PAGE TEXT
——
POST /api/speech/voice-chat
Content-Type: multipart/form-data

file: <WebM/MP3/WAV audio>
document_id: optional-uuid
include_audio_response: true | false

Response:

{
  "transcribed_text": "SBI mein account kaise kholein",
  "chat_response": "SBI में अकाउंट खोलने के लिए...",
  "mode": "rag | general",
  "detected_language": "hi",
  "audio_url": "https://storage.blob.core.windows.net/.../response.mp3",
  "document_id": null,
  "errors": null
}

Text-to-Speech

POST /api/speech/synthesize
Content-Type: multipart/form-data

text: "Your banking question answer here"
language: en | hi | bn | ...

Response:

{ "audio_url": "https://storage.blob.core.windows.net/..." }

Health Check

GET /api/health-check

SBI Knowledge Base Admin

POST /api/bank-admin/trigger-ingestion   — manually trigger SBI data refresh
GET  /api/bank-admin/ingestion-status    — get last ingestion status and stats

How It Works

Document Q&A (RAG mode)
——
PARTS OF THE EXERCISE
1: Using the API documentation, answer each question:
(a) Which HTTP method and path does the health check use?
(b) What value does "detected_language" have in the sample voice-chat response?
(c) Which endpoint returns the last ingestion status and stats?
2: Change "SBI" to "State Bank" throughout the stretch of the API documentation from "SBI Knowledge Base" through "Q&A (RAG mode)", and give that stretch again.
You won't need the material that comes next.
——
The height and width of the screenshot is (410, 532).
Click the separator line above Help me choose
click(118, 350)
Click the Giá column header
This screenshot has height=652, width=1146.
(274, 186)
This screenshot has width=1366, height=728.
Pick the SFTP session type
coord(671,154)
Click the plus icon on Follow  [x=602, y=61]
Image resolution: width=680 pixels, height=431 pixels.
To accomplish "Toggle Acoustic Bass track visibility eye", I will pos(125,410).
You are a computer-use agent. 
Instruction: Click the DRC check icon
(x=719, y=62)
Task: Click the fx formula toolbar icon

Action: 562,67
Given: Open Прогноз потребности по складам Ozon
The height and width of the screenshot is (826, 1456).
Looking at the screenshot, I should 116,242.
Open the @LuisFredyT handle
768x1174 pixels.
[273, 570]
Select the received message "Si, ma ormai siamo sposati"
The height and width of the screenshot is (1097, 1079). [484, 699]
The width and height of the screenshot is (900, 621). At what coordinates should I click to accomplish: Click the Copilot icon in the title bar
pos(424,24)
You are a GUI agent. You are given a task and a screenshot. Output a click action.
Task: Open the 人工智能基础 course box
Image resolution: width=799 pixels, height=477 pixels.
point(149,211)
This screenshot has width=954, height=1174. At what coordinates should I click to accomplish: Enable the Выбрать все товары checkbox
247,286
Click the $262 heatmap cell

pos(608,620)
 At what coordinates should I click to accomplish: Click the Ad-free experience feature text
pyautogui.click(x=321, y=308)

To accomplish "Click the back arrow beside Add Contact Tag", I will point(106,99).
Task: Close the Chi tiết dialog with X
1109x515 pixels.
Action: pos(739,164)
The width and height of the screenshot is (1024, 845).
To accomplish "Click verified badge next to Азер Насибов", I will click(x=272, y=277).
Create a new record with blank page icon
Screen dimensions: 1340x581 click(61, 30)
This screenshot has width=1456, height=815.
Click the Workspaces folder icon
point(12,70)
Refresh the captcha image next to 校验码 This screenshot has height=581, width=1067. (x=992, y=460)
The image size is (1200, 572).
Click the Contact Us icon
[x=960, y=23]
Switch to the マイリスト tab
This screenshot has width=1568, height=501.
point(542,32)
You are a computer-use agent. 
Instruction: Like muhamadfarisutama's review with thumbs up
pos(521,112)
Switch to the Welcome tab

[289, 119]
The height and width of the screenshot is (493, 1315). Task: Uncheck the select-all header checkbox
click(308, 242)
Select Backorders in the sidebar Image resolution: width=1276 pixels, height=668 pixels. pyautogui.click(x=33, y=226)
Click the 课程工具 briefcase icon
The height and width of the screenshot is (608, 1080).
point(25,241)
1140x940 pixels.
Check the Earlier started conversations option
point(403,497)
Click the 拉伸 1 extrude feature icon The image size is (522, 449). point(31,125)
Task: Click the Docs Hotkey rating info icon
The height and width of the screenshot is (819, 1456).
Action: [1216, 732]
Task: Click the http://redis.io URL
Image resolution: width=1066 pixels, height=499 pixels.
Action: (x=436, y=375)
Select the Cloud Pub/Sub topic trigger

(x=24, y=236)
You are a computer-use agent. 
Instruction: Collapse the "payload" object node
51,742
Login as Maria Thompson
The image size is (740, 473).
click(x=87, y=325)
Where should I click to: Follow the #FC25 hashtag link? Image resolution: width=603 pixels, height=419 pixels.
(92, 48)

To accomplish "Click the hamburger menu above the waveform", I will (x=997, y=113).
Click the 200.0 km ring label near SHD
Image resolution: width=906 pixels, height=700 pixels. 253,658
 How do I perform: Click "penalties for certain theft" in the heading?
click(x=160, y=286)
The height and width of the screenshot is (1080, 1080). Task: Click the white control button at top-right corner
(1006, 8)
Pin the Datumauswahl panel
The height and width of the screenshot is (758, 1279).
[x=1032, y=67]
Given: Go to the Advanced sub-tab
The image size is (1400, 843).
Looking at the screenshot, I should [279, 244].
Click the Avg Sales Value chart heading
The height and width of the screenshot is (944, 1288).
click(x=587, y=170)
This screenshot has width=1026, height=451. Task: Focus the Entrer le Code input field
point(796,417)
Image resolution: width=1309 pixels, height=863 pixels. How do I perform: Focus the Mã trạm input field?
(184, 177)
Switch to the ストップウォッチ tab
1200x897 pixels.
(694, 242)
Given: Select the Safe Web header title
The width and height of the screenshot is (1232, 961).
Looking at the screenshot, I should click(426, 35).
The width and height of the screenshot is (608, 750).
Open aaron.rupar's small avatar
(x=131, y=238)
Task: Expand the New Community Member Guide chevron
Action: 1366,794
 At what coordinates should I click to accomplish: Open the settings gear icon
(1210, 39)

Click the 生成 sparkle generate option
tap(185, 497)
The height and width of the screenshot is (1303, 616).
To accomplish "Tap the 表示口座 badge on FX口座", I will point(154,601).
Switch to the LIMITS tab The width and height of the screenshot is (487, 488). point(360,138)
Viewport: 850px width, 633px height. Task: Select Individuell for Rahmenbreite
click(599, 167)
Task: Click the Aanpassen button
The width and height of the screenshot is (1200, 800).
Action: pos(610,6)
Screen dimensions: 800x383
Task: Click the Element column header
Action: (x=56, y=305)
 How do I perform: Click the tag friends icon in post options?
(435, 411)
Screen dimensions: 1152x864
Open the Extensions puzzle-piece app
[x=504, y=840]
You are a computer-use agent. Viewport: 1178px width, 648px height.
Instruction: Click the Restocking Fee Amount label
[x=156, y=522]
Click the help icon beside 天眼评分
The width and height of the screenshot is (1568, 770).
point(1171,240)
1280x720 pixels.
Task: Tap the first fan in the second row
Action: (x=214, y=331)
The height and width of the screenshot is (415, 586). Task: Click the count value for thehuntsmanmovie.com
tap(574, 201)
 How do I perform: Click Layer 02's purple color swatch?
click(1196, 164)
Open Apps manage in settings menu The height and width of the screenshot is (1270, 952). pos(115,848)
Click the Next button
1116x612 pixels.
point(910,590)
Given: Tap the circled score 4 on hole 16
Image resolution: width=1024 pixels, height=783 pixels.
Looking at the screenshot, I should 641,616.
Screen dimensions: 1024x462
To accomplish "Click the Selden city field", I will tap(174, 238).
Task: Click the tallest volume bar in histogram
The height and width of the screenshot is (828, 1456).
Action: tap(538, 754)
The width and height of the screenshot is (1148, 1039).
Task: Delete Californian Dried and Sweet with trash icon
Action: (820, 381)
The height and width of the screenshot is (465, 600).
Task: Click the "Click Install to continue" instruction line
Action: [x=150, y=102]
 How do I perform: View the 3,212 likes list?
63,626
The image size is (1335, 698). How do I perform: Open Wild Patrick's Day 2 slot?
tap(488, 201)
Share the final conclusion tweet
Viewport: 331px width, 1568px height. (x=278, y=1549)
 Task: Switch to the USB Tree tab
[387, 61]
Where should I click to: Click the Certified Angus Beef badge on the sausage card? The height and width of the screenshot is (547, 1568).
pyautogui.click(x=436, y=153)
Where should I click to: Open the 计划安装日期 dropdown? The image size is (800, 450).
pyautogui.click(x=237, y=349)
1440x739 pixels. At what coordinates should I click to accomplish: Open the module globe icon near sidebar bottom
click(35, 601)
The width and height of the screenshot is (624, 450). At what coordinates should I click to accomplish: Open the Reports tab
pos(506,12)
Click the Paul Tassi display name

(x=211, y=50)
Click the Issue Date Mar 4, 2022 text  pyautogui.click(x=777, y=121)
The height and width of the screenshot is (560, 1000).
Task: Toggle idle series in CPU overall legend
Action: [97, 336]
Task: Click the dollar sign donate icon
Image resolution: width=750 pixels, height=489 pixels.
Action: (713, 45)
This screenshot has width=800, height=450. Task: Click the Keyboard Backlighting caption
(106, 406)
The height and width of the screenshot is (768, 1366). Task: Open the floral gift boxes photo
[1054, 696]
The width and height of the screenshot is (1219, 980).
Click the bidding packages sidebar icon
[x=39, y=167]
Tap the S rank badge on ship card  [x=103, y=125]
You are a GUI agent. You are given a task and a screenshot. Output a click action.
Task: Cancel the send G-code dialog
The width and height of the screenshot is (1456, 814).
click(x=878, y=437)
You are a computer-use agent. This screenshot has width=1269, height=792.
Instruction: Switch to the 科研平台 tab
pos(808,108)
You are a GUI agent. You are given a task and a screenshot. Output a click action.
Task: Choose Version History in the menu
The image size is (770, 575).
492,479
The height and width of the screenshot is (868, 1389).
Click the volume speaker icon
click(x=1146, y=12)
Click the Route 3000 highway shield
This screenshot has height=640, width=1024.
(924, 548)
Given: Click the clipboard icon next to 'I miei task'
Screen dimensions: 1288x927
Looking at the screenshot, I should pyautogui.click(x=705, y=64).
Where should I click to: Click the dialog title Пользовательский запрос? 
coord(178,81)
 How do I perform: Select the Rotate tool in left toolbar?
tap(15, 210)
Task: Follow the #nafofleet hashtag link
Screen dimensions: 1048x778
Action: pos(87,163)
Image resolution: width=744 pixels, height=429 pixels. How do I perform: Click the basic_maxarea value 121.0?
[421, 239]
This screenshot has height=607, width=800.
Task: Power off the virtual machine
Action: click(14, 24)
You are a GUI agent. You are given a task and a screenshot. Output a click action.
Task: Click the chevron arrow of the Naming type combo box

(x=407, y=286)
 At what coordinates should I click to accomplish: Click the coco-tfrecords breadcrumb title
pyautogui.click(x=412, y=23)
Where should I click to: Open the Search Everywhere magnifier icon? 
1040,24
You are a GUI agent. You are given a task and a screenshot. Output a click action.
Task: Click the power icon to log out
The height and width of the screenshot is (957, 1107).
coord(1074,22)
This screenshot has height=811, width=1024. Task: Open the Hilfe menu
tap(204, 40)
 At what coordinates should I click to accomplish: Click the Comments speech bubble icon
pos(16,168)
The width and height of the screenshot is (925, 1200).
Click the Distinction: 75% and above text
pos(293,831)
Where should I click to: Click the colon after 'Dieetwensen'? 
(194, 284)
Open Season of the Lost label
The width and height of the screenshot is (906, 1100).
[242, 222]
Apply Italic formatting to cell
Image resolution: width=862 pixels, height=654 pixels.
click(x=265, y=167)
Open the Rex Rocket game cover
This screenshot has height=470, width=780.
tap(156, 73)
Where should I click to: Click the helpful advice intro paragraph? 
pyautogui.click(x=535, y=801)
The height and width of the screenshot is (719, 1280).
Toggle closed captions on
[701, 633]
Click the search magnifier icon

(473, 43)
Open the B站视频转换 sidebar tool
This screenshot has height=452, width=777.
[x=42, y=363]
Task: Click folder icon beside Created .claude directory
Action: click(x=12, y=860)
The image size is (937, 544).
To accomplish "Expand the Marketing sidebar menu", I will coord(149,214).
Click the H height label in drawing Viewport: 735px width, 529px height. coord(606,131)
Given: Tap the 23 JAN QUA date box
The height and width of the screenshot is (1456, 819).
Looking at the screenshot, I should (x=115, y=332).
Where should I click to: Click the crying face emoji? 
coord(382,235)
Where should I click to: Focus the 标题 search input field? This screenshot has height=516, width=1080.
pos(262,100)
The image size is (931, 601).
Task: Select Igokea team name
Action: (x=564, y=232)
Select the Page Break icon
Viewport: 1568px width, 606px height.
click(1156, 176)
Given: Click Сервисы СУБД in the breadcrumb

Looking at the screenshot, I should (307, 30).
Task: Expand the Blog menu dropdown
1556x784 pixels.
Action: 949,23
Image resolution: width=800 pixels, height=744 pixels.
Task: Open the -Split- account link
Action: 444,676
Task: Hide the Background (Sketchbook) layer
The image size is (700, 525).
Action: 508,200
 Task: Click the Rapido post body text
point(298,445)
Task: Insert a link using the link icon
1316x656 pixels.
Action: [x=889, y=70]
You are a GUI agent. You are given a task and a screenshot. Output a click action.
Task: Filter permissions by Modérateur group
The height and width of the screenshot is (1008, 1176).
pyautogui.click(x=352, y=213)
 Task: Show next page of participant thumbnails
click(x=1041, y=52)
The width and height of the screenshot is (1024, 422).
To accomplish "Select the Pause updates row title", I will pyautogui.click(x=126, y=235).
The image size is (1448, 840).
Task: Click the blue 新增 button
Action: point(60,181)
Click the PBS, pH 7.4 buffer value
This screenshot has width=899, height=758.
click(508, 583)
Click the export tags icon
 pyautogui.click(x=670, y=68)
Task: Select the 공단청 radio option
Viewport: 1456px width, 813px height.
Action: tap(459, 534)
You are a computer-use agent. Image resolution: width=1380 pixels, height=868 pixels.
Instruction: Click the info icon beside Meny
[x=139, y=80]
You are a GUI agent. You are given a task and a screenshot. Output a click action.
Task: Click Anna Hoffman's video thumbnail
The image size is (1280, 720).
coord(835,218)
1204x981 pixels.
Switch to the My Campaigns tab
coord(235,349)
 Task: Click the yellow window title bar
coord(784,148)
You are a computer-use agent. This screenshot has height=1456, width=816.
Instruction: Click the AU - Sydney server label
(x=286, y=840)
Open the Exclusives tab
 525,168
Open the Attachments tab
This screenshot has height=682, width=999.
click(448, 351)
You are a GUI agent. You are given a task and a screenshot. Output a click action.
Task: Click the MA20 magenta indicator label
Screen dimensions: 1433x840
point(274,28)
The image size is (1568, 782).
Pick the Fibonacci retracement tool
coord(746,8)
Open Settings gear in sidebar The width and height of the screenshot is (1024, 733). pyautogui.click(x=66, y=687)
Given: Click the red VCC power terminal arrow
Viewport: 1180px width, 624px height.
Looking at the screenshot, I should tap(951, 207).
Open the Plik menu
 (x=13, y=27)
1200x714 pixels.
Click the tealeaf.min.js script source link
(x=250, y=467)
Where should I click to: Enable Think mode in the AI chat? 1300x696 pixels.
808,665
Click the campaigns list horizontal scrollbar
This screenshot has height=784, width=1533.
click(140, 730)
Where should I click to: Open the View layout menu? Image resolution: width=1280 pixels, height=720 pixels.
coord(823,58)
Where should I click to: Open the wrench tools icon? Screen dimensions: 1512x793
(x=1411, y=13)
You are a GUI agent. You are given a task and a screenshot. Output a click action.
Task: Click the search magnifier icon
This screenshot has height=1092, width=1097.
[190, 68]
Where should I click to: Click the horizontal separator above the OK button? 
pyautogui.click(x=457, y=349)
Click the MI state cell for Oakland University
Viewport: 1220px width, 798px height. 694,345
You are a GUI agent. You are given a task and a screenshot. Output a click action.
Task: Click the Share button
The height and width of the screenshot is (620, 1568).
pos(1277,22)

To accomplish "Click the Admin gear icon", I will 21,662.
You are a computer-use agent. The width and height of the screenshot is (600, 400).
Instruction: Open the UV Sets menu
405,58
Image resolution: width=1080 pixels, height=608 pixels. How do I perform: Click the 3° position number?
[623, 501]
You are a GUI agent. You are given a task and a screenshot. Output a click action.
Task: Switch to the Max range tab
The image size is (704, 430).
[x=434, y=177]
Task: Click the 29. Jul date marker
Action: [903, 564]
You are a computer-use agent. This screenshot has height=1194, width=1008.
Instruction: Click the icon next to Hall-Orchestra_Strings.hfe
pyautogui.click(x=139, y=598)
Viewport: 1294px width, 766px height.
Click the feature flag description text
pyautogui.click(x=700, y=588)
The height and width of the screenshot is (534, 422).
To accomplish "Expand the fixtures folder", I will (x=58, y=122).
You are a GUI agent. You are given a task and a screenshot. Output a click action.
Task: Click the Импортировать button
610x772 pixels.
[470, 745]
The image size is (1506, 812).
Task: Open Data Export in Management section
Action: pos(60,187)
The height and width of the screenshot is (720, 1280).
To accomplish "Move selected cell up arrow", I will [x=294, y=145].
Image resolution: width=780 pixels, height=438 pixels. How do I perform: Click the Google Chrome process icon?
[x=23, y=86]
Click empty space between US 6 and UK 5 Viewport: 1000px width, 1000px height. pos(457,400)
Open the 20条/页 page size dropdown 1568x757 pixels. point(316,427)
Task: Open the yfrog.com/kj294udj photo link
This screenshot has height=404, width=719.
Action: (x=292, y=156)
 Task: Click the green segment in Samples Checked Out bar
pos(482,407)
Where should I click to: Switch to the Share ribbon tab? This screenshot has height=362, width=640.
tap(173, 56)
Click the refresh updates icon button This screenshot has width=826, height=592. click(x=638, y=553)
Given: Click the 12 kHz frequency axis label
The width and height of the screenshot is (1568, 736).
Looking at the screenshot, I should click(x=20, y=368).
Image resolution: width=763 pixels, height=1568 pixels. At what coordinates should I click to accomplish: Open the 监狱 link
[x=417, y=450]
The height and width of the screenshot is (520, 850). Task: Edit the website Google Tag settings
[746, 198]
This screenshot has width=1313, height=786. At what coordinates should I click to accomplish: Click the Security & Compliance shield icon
——
EXERCISE RESPONSES
1:
(a) GET /api/health-check
(b) "hi"
(c) GET /api/bank-admin/ingestion-status

2:
State Bank Knowledge Base Admin

POST /api/bank-admin/trigger-ingestion   — manually trigger State Bank data refresh
GET  /api/bank-admin/ingestion-status    — get last ingestion status and stats

How It Works

Document Q&A (RAG mode)